Monday, November 29

404 and HTTP What do all the codes mean?


A question that comes up often -- especially with regards site stats -- is "What do all the codes mean?

Web standards are governed by documents prepared by standards committees, approved, and then implemented world-wide. Following are notes extracted from RFC2068, the draft governing document for the hypertext protocol.

Message Number Categories


Because you usually only see one or two error numbers it's easy to believe that's all there are. Actually, there are families of numbers; and, not all are errors. We'll explore each family and its members below.

1xx Codes (
Information). There are a few official codes in the one hundred range. But, if you see one you have probably stumbled onto some sort of experimental application. In this case, what you see will be non-standard and could be most anything.
 
100 (Continue). An interim response telling the browser the initial part of its request has been received and not rejected by the server. A final response code should be sent when the remainder of the material has been sent.


101 (Switching Protocols). The browser may wish to change protocols it's using. If such a request is sent and approved by the server this response is given.


2xx Codes (Success). The two hundred range is reserved for successful responses. You probably won't see one of these codes, but your browser will receive them and know that whatever request was sent by the browser was received, understood, and accepted.

 
200 (OK). The request was successful and information was returned. This is, by far, the most common code returned on the web.

201 (Created). If a POST command is issued by a browser (usually in processing a form) then the 201 code is returned if
the resource requested to be created was actually created. If there is a delay in creating the resource the response should be 202, but may be 201 and contain a description of when it will be created.

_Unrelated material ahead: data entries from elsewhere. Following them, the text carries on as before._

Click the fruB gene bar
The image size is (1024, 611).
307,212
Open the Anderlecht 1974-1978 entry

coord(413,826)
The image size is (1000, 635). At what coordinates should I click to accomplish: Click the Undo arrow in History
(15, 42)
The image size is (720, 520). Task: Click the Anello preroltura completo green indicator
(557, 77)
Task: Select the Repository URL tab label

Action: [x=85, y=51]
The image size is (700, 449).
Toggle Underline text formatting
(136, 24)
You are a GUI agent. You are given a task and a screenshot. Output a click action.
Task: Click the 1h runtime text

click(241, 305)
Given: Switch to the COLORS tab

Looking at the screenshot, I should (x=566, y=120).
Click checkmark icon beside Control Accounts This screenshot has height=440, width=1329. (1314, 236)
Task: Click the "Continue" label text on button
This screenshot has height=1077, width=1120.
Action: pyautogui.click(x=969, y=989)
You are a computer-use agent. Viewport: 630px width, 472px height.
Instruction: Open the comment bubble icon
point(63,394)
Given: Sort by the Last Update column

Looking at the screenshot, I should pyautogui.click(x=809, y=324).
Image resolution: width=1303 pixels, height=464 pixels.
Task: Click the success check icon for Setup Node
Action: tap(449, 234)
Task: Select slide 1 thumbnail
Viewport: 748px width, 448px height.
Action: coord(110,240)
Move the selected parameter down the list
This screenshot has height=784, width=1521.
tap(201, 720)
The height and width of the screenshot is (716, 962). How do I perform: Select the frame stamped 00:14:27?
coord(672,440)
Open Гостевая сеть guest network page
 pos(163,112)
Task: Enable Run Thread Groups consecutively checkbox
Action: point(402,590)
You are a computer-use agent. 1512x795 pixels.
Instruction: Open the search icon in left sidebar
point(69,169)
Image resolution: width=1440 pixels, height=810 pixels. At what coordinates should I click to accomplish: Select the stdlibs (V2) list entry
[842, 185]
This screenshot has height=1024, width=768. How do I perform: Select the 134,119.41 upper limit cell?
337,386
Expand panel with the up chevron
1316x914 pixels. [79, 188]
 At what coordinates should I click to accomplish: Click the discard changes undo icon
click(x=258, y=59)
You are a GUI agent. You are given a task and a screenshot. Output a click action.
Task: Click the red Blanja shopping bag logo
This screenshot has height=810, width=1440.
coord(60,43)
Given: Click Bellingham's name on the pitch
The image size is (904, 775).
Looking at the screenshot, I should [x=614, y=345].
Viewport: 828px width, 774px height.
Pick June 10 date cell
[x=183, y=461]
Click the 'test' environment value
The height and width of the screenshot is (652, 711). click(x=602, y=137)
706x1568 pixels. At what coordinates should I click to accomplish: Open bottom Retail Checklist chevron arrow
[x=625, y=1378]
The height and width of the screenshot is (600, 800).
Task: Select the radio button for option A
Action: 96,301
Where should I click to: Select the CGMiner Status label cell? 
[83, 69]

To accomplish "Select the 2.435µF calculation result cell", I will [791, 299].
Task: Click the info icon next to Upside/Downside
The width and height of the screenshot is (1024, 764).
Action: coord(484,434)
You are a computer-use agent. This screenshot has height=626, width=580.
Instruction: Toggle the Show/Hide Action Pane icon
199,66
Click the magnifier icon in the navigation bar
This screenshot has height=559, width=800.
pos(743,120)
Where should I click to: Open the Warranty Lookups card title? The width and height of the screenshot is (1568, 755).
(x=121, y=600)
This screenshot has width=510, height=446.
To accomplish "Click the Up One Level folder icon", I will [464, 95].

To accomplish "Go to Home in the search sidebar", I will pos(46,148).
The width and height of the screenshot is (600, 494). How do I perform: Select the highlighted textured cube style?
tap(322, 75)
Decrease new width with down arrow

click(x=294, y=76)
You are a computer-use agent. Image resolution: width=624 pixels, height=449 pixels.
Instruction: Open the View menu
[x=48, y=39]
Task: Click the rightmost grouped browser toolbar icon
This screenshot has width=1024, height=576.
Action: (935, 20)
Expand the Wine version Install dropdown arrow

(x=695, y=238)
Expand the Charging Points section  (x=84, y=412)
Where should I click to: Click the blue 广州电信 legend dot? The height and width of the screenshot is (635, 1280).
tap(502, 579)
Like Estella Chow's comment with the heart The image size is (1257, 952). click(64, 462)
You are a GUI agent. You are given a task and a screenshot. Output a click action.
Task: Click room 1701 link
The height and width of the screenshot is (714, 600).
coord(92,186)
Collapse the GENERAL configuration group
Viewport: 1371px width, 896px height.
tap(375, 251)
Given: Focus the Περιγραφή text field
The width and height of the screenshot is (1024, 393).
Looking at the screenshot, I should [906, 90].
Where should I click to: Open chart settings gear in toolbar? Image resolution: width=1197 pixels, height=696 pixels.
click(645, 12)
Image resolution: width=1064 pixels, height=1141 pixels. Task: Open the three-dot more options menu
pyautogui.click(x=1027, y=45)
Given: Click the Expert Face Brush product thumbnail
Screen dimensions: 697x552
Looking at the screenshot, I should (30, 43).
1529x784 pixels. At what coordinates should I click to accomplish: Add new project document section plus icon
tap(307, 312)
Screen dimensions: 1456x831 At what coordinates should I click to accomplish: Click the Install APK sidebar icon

202 (Accepted). If a request for processing was sent and accepted but not acted upon
and the delay in acting is unknown, then this code should be sent instead of 201. Note that 202 does not commit to processing the request; it only says the request was accepted. A pointer to some status monitor for the task is often included with this response so users can check back later. 


203 (Non-Authoritative Information). Usually the preliminary information sent from a server to a browser comes directly from the server. If it does not, then this code might also be sent to indicate that information did not come from a known source.


204 (No New Content). The request was accepted and filled but no new information is being sent back. The browser receiving this response should not change its screen display (although new, and changed, private header information may be sent).

205 (Reset Content). When you fill in a form and send the data, the server may send this code telling the browser that the data was received and the action carried out so the browser should now clear the form (or reset the display in some manner).

206 (Partial Content). This code indicates the server has only filled part of a specific type of request.
 
3xx (Redirection). The 3xx codes indicate some need for further action by your browser. User action may or may not be necessary to cause this further action to take place; often it will just happen automatically. There are safeguards built into the specification designed to prevent infinite loops, which can sometimes result from automatic redirection.


300 (Multiple Choice). You should not see 300 standing alone; it serves as a template for the following specific codes.

301 (Moved Permanently). As the name implies, the addressed resource has moved and all future requests for that resource should be made to a new URL. Sometimes there is an automatic transfer to the new location.

302 (Moved Temporarily). The addresses resource has moved, but future requests should continue to come to the original URL. Sometimes there is an automatic transfer to the new location.

303 (See Other). The response to your browser's request can be found elsewhere. Automatic redirection may take place to the new location.

304 (Not Modified). In order to save bandwidth your browser may make a conditional request for resources. The conditional request contains an "If-Modified-Since" field and if the resource has not changed since that date the server will simply return the 304 code and the browser will use its cached copy of the resource.

305 (Use Proxy). This is notice that a specific proxy server must be used to access the resource. The URL of the proxy should be provided.
 
4xx (Client Error). The 4xx codes are the ones you are most likely to actually see; particularly code 404.
These codes indicate some sort of error has happened.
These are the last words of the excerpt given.